I am fond of irrationally loving things. I get a little too giddy about game 121 of a long baseball season. You would have no idea it was a game that hardly mattered by the way I am yelling obscenities at a single missed strike call by an umpire who is deciding within fractions of an inch whether the little white ball flying in at 90 MPH went over the plate or not. I cannot rationally defend why I love baseball or college football or Texas or Dr. Pepper, but I will fight with every breath in me to love them all the same. There is something in me which desperately needs the rousing breath of unreasoned, childlike passions.

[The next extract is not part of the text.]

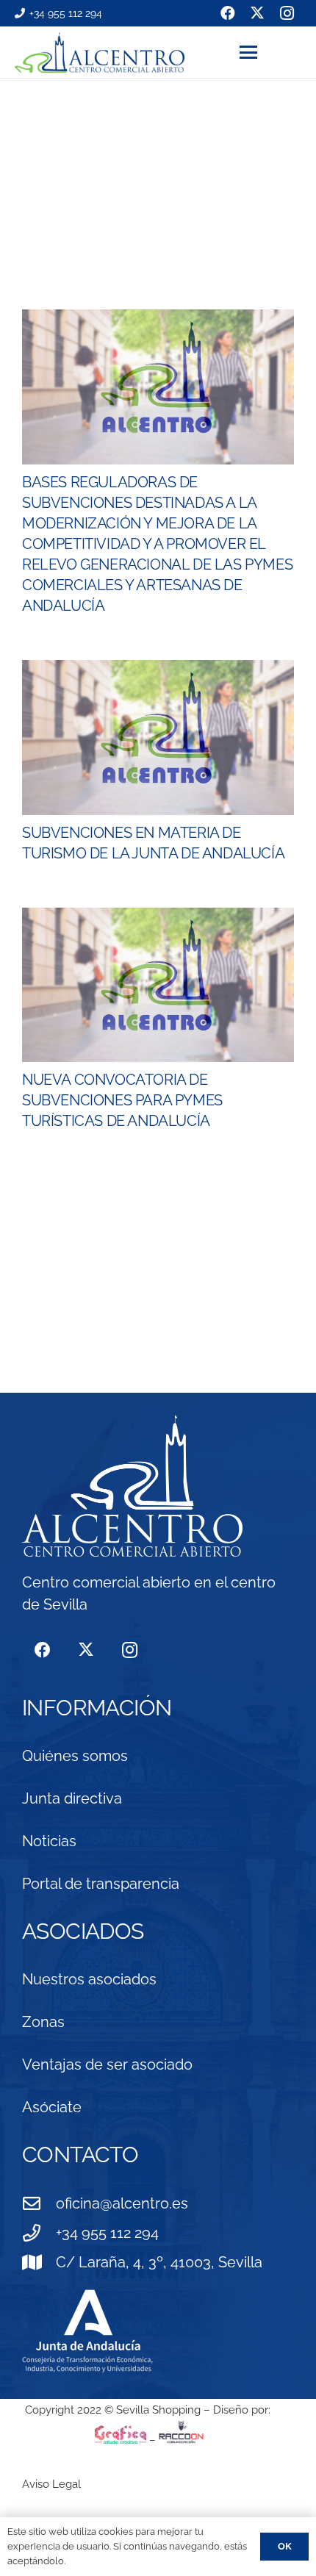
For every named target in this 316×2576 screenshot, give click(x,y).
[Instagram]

I was at a baseball game a few years ago with my dad. We were sitting in the third deck in the midst of one those late summer Texas evenings where cirrus clouds hang high like streaks of vanilla in an otherwise sherbet colored sky. You can put on Explosions in the Sky and get a feeling of how I feel about these kinds of evenings. Next to us was a father with his 5 year old son. The son was falling in love with the game; the father was there to watch. The son knew the players, he knew the rules, and he knew that the only way to watch the game was standing up on the tip of his toes leaning against the rail ready for the suddenness of something grand in the midst of the mundane rituals of a summertime game.

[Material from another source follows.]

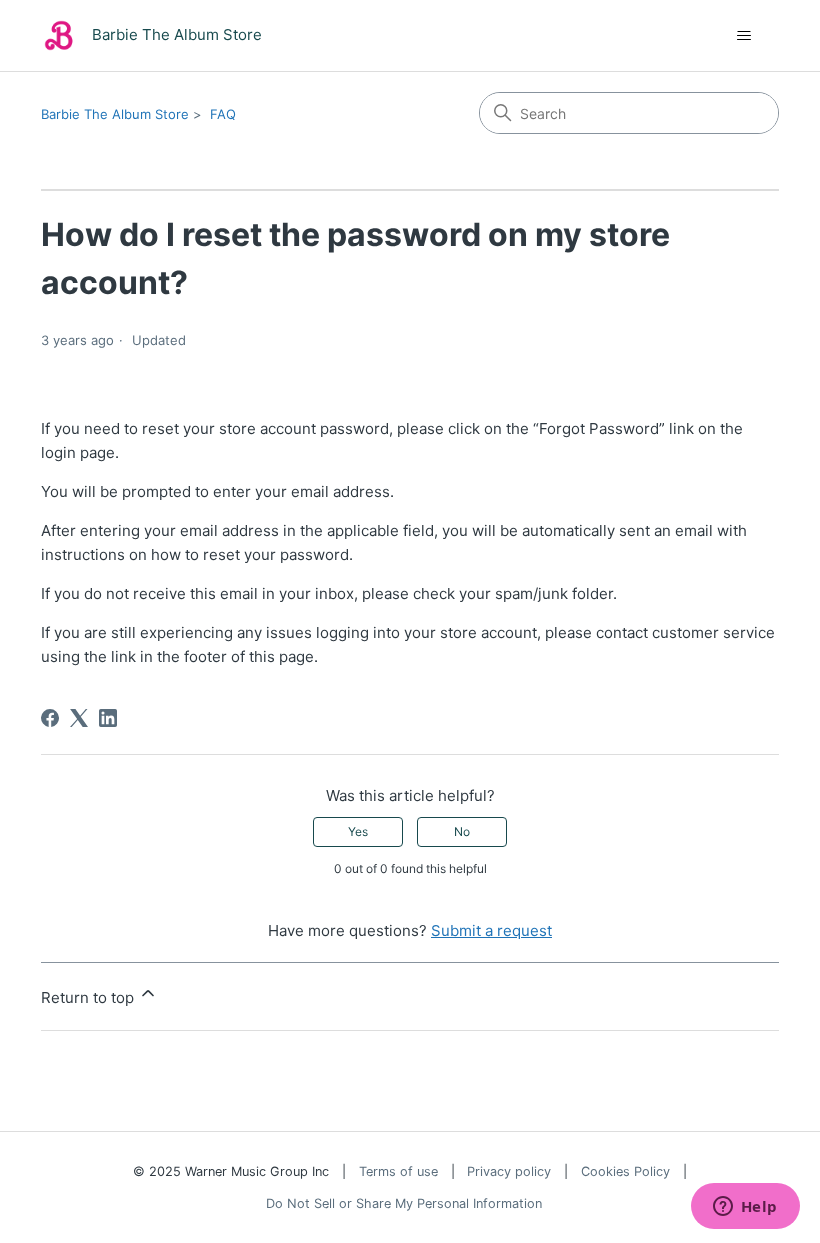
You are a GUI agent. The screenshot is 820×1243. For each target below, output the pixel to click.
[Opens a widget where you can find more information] (745, 1208)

Irrational passions like baseball fandom demand our hearts be ready to be broken and spoken to in a way completely counter to most realities in our lives. Life tends towards the typical, but our hearts restlessly ask to be reconciled to and even wrecked upon something more. One of my favorite quotes about baseball from one of its great living chroniclers, Joe Posnanski, reminds me of this: “I never argue with people who say that baseball is boring, because baseball is boring. And then, suddenly, it isn’t. And that’s what makes it great.”
The boy waited on his tiptoes. He was calling out the players’ names as they ran out onto the field. His favorite player was every boy’s favorite. His activities were the accents of love as love. He could not explain why the game grabbed him, but it did. At some point I loved the game the same way. We have videos of me with a bat bigger than me swinging and hitting whiffle balls at the age of three. I’ll never forget the triple play I made in tee ball, or the perfect game I went to at the Ballpark in Arlington when I was in first grade. Those were moments of magic. When I was a teenager, the magic died. I felt nothing when I watched the game.
In the recent movie Boyhood the most poignant scene of the movie for me comes when an adolescent boy asks his vagabond father:
“Dad, there’s no real magic in the world, right?”
Right. We all answer the question the same way at some point. There is a death for all our irrational loves. A death held in their inability to sustain against the pervasive banality of our lives.
When I came home for the summer in 2008 after a very bad year in college, I decided to start going back to a few Texas Rangers games. There was some hope that year for the team I grew up loving more than any other team. The Rangers had just traded for this guy named Josh Hamilton. He was a drug addict who had just made it back to baseball the year before after a 5 year hiatus, and he was looking for a second chance at the game. The probability of Hamilton picking up a bat after five years and hitting a baseball well was very low, much less so because he had spent those five years blowing almost 2 million dollars on drugs. But something truly magical happened that year. Within the first month, it became evident that Hamilton was a player with transcendent talent. I went to one game after another and by the All-Star break I had attended over 20 games, more than I had gone to in the previous five years combined.
The crescendo of the year came when Hamilton hit in the Home Run Derby at the Mecca of baseball, old Yankee Stadium. His first trip to the plate in the derby was the most extraordinary display of baseball prowess I have ever witnessed. He hit 28 home runs, and at one point, he hit 14 in a row without recording an out. Each home run seemed to go farther than the last until he was hitting 500 ft home runs like they were routine. His performance was so remarkable that the usually surly New York faithful rained down a chant which I still get chills recalling in my head: “Hamilton! Hamilton! Hamilton! Hamilton.” There was magic in the air that night in New York, and baseball had romanced my heart once again.
The truth is there was always magic in the game, magic in the rituals of the game, in the batters’ gimmicks, pitchers’ grimaces, summer evening skies, and well broken leather. I don’t always catch it, but after losing and re-finding my love for baseball, I find a fullness in even the smallest of details. It’s something like finding life in the breaking of bread and forgiveness in the bitterness of wine.
When the fifth inning of the game came, the boy’s focus suddenly shifted towards his father. And with the absolute confidence of a child he said: “Fifth inning is ice cream inning!”
Dutifully, the father took his son down the aisle and out to the concessions while I sat there grinning like I had not grinned in a long time.